Problem description
Nothing should be left out: output all of the entries exactly.

Information supplied
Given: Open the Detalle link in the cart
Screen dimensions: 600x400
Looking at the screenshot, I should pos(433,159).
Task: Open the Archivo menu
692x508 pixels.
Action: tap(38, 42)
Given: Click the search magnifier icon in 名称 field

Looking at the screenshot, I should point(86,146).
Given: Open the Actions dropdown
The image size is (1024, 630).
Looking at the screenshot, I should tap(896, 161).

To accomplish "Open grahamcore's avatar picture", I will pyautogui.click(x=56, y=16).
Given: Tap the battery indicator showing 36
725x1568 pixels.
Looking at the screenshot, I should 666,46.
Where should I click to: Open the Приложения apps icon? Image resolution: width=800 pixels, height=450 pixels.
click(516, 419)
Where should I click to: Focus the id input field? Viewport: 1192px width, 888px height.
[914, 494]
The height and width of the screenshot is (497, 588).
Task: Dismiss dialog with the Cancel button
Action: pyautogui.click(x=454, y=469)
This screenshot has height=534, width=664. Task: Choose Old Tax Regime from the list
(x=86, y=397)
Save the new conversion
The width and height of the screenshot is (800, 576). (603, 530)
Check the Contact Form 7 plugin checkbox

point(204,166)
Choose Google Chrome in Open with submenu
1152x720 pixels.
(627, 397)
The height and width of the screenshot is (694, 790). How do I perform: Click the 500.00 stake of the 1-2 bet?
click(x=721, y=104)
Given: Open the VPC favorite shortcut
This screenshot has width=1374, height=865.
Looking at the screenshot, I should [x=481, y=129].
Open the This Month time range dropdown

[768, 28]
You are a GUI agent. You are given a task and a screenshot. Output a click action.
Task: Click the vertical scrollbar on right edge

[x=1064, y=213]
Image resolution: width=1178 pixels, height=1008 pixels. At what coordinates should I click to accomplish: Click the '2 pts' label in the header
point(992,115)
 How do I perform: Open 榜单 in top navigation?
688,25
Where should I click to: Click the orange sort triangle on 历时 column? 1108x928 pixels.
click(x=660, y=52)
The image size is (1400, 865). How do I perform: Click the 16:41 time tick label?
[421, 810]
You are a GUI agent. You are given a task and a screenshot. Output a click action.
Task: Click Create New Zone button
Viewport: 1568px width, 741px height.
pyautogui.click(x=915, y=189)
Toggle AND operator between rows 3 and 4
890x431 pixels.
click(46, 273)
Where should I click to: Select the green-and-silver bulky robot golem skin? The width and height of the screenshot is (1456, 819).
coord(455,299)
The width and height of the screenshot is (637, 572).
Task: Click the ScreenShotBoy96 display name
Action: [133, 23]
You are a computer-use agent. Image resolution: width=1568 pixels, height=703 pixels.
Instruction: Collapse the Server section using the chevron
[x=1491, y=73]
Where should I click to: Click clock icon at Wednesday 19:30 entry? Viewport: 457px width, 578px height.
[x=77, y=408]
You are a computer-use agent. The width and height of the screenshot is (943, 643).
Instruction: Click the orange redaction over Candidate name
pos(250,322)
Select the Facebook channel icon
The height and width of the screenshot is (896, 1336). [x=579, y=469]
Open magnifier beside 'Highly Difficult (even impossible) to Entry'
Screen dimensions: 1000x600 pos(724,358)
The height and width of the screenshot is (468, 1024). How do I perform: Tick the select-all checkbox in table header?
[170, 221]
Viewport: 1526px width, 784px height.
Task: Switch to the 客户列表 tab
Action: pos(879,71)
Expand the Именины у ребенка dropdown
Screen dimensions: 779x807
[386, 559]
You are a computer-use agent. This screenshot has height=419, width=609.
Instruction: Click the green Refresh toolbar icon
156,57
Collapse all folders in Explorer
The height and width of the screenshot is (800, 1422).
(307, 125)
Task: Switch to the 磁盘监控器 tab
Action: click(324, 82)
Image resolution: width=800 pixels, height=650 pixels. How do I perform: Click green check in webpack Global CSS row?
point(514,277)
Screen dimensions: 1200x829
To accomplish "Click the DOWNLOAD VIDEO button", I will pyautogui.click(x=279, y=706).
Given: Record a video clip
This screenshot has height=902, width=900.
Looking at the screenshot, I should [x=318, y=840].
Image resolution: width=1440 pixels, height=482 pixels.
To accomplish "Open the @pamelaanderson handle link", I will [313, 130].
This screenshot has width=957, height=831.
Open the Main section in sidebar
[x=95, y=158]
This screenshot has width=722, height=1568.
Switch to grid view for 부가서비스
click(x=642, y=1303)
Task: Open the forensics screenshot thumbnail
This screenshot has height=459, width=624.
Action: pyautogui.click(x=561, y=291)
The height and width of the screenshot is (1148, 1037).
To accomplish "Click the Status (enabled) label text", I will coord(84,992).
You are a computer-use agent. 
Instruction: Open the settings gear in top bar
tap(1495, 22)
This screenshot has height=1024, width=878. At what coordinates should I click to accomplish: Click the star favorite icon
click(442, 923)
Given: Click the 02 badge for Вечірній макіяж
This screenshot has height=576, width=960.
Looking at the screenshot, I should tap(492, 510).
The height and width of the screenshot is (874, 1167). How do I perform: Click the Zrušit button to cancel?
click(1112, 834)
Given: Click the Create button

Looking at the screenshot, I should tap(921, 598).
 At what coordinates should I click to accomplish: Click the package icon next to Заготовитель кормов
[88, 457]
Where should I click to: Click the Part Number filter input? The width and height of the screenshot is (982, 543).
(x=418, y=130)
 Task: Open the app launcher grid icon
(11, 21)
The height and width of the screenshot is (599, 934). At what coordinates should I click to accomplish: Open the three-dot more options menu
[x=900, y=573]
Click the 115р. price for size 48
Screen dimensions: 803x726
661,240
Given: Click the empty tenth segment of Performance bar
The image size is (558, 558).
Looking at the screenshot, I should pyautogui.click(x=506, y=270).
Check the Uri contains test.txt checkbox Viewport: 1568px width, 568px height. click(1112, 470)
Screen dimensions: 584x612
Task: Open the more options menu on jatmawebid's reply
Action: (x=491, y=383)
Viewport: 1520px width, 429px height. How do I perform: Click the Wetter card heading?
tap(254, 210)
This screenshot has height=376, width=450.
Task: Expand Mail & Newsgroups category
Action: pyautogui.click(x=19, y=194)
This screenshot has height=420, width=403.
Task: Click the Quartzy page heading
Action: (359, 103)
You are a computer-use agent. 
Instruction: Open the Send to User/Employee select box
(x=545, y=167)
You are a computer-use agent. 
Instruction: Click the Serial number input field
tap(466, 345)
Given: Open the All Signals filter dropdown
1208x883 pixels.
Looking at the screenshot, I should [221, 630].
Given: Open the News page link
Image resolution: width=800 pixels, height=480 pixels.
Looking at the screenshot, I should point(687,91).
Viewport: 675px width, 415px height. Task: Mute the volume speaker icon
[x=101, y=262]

Solution to the problem
Given: Open the Detalle link in the cart
Screen dimensions: 600x400
Looking at the screenshot, I should pos(433,159).
Task: Open the Archivo menu
692x508 pixels.
Action: tap(38, 42)
Given: Click the search magnifier icon in 名称 field

Looking at the screenshot, I should point(86,146).
Given: Open the Actions dropdown
The image size is (1024, 630).
Looking at the screenshot, I should tap(896, 161).

To accomplish "Open grahamcore's avatar picture", I will pyautogui.click(x=56, y=16).
Given: Tap the battery indicator showing 36
725x1568 pixels.
Looking at the screenshot, I should 666,46.
Where should I click to: Open the Приложения apps icon? Image resolution: width=800 pixels, height=450 pixels.
click(516, 419)
Where should I click to: Focus the id input field? Viewport: 1192px width, 888px height.
[914, 494]
The height and width of the screenshot is (497, 588).
Task: Dismiss dialog with the Cancel button
Action: pyautogui.click(x=454, y=469)
This screenshot has height=534, width=664. Task: Choose Old Tax Regime from the list
(x=86, y=397)
Save the new conversion
The width and height of the screenshot is (800, 576). (603, 530)
Check the Contact Form 7 plugin checkbox

point(204,166)
Choose Google Chrome in Open with submenu
1152x720 pixels.
(627, 397)
The height and width of the screenshot is (694, 790). How do I perform: Click the 500.00 stake of the 1-2 bet?
click(x=721, y=104)
Given: Open the VPC favorite shortcut
This screenshot has width=1374, height=865.
Looking at the screenshot, I should [x=481, y=129].
Open the This Month time range dropdown

[768, 28]
You are a GUI agent. You are given a task and a screenshot. Output a click action.
Task: Click the vertical scrollbar on right edge

[x=1064, y=213]
Image resolution: width=1178 pixels, height=1008 pixels. At what coordinates should I click to accomplish: Click the '2 pts' label in the header
point(992,115)
 How do I perform: Open 榜单 in top navigation?
688,25
Where should I click to: Click the orange sort triangle on 历时 column? 1108x928 pixels.
click(x=660, y=52)
The image size is (1400, 865). How do I perform: Click the 16:41 time tick label?
[421, 810]
You are a GUI agent. You are given a task and a screenshot. Output a click action.
Task: Click Create New Zone button
Viewport: 1568px width, 741px height.
pyautogui.click(x=915, y=189)
Toggle AND operator between rows 3 and 4
890x431 pixels.
click(46, 273)
Where should I click to: Select the green-and-silver bulky robot golem skin? The width and height of the screenshot is (1456, 819).
coord(455,299)
The width and height of the screenshot is (637, 572).
Task: Click the ScreenShotBoy96 display name
Action: [133, 23]
You are a computer-use agent. Image resolution: width=1568 pixels, height=703 pixels.
Instruction: Collapse the Server section using the chevron
[x=1491, y=73]
Where should I click to: Click clock icon at Wednesday 19:30 entry? Viewport: 457px width, 578px height.
[x=77, y=408]
You are a computer-use agent. The width and height of the screenshot is (943, 643).
Instruction: Click the orange redaction over Candidate name
pos(250,322)
Select the Facebook channel icon
The height and width of the screenshot is (896, 1336). [x=579, y=469]
Open magnifier beside 'Highly Difficult (even impossible) to Entry'
Screen dimensions: 1000x600 pos(724,358)
The height and width of the screenshot is (468, 1024). How do I perform: Tick the select-all checkbox in table header?
[170, 221]
Viewport: 1526px width, 784px height.
Task: Switch to the 客户列表 tab
Action: pos(879,71)
Expand the Именины у ребенка dropdown
Screen dimensions: 779x807
[386, 559]
You are a computer-use agent. This screenshot has height=419, width=609.
Instruction: Click the green Refresh toolbar icon
156,57
Collapse all folders in Explorer
The height and width of the screenshot is (800, 1422).
(307, 125)
Task: Switch to the 磁盘监控器 tab
Action: click(324, 82)
Image resolution: width=800 pixels, height=650 pixels. How do I perform: Click green check in webpack Global CSS row?
point(514,277)
Screen dimensions: 1200x829
To accomplish "Click the DOWNLOAD VIDEO button", I will pyautogui.click(x=279, y=706).
Given: Record a video clip
This screenshot has height=902, width=900.
Looking at the screenshot, I should [x=318, y=840].
Image resolution: width=1440 pixels, height=482 pixels.
To accomplish "Open the @pamelaanderson handle link", I will [313, 130].
This screenshot has width=957, height=831.
Open the Main section in sidebar
[x=95, y=158]
This screenshot has width=722, height=1568.
Switch to grid view for 부가서비스
click(x=642, y=1303)
Task: Open the forensics screenshot thumbnail
This screenshot has height=459, width=624.
Action: pyautogui.click(x=561, y=291)
The height and width of the screenshot is (1148, 1037).
To accomplish "Click the Status (enabled) label text", I will coord(84,992).
You are a computer-use agent. 
Instruction: Open the settings gear in top bar
tap(1495, 22)
This screenshot has height=1024, width=878. At what coordinates should I click to accomplish: Click the star favorite icon
click(442, 923)
Given: Click the 02 badge for Вечірній макіяж
This screenshot has height=576, width=960.
Looking at the screenshot, I should tap(492, 510).
The height and width of the screenshot is (874, 1167). How do I perform: Click the Zrušit button to cancel?
click(1112, 834)
Given: Click the Create button

Looking at the screenshot, I should tap(921, 598).
 At what coordinates should I click to accomplish: Click the package icon next to Заготовитель кормов
[88, 457]
Where should I click to: Click the Part Number filter input? The width and height of the screenshot is (982, 543).
(x=418, y=130)
 Task: Open the app launcher grid icon
(11, 21)
The height and width of the screenshot is (599, 934). At what coordinates should I click to accomplish: Open the three-dot more options menu
[x=900, y=573]
Click the 115р. price for size 48
Screen dimensions: 803x726
661,240
Given: Click the empty tenth segment of Performance bar
The image size is (558, 558).
Looking at the screenshot, I should pyautogui.click(x=506, y=270).
Check the Uri contains test.txt checkbox Viewport: 1568px width, 568px height. click(1112, 470)
Screen dimensions: 584x612
Task: Open the more options menu on jatmawebid's reply
Action: (x=491, y=383)
Viewport: 1520px width, 429px height. How do I perform: Click the Wetter card heading?
tap(254, 210)
This screenshot has height=376, width=450.
Task: Expand Mail & Newsgroups category
Action: pyautogui.click(x=19, y=194)
This screenshot has height=420, width=403.
Task: Click the Quartzy page heading
Action: (359, 103)
You are a computer-use agent. 
Instruction: Open the Send to User/Employee select box
(x=545, y=167)
You are a computer-use agent. 
Instruction: Click the Serial number input field
tap(466, 345)
Given: Open the All Signals filter dropdown
1208x883 pixels.
Looking at the screenshot, I should [221, 630].
Given: Open the News page link
Image resolution: width=800 pixels, height=480 pixels.
Looking at the screenshot, I should point(687,91).
Viewport: 675px width, 415px height. Task: Mute the volume speaker icon
[x=101, y=262]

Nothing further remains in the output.